Critical Insights: Animal Farm
Critical Insights: Animal Farm contextualizes the allegorical novel that established George Orwell as the greatest British satirist since Jonathan Swift. This volume considers Animal Farm within the author’s multidisciplinary oeuvre, the complex cultural climate of its composition, and the diverse range of critical responses to the text. The first four essays, which compromise the critical contexts section of the book, cover Animal Farm’s literary, historical, and political importance as well as its ongoing relevance to contemporary readers, providing a foundation for further study and scholarly work.
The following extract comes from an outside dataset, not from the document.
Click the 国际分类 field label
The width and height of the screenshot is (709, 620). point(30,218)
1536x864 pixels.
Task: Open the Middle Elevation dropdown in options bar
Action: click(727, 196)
In the first essay, Erik Jaccard assesses the critical reception of Animal Farm from the time of its publication to the present, illuminating how contradictions between Orwell’s support for international socialism and his wartime embrace of popular English patriotism shape critical debate about the novel’s literary and political value. In the next essay, Bradley Hart investigates initial reactions by American writers to the publication of Animal Farm to explore how the book served as a sort of Rorschach test for the underlying political convictions of its stateside readers, resulting in a diverse range of early interpretations that resonate through American cultural to the present day. Gregory Brophy’s critical lens essay introduces the readers to critical animal studies, tracing out a surprisingly recent development in Animal Farm’s critical reception that interprets Orwell’s animals simply as animals rather than as symbolic depictions of historical personages. Lastly, Rafeeq McGiveron provides a revealing comparison of Animal Farm and Nineteen Eighty-Four, addressing how Orwell used very different strategies of narration to further the ever-timely warnings of his thematically similar political satires.
Next comes the Critical Readings section of this book, which contains the following essays:
- “Are Rats Comrades? Metaphor and Allegory in George Orwell’s Animal Farm” Brian Ireland
- “Writing Revolution: Orwell’s Not-So-Plain Style in Animal Farm” Paige Busby
- “’This World and the Next’: Religious Text and Subtext in Animal Farm” Camilo Peralta
- “’Just Smile and Nod’: The Absent Malcontent in Animal Farm” Charity Gibson
- “From Eric to Tony Blair: Animal Farm in Modern British Political Discourse” Richard Carr
- “The Typecasting of Female Characters in George Orwell’s Animal Farm and Disney’s Zootopia” Melanie A. Marotta
- “Tensions, Tenor, and Vehicle: Animal Farm and the Evolution of the Animal Fable” Josephine A. McQuail
- “A Tale of Violence: Animal Farm as an Allegory of Social Order” Dario Altobelli
- “The Biopolitics of Totalitarianism in Orwell’s Animal Farm” Andrew Byers
- “The Function of Humor in George Orwell’s Animal Farm” Robert C. Evans
In the final section, Resources, easy-to-follow lists are given in order to help guide the reader through important dates and moments in the author’s life. A selection of further reading is then provided. Each essay in Critical Insights: Animal Farm includes a list of Works Cited and detailed endnotes. Also included in this volume is a Bibliography, biographies of the Editor and Contributors, as well as an alphabetical Index.
The Critical Insights Series distills the best of both classic and current literary criticism of the world’s most studies literature. Edited and written by some of academia’s most distinguished literary scholars, Critical Insights: Animal Farm provides authoritative, in-depth scholarship that students and researchers will rely on for years. This volume is destined to become a valuable purchase for all.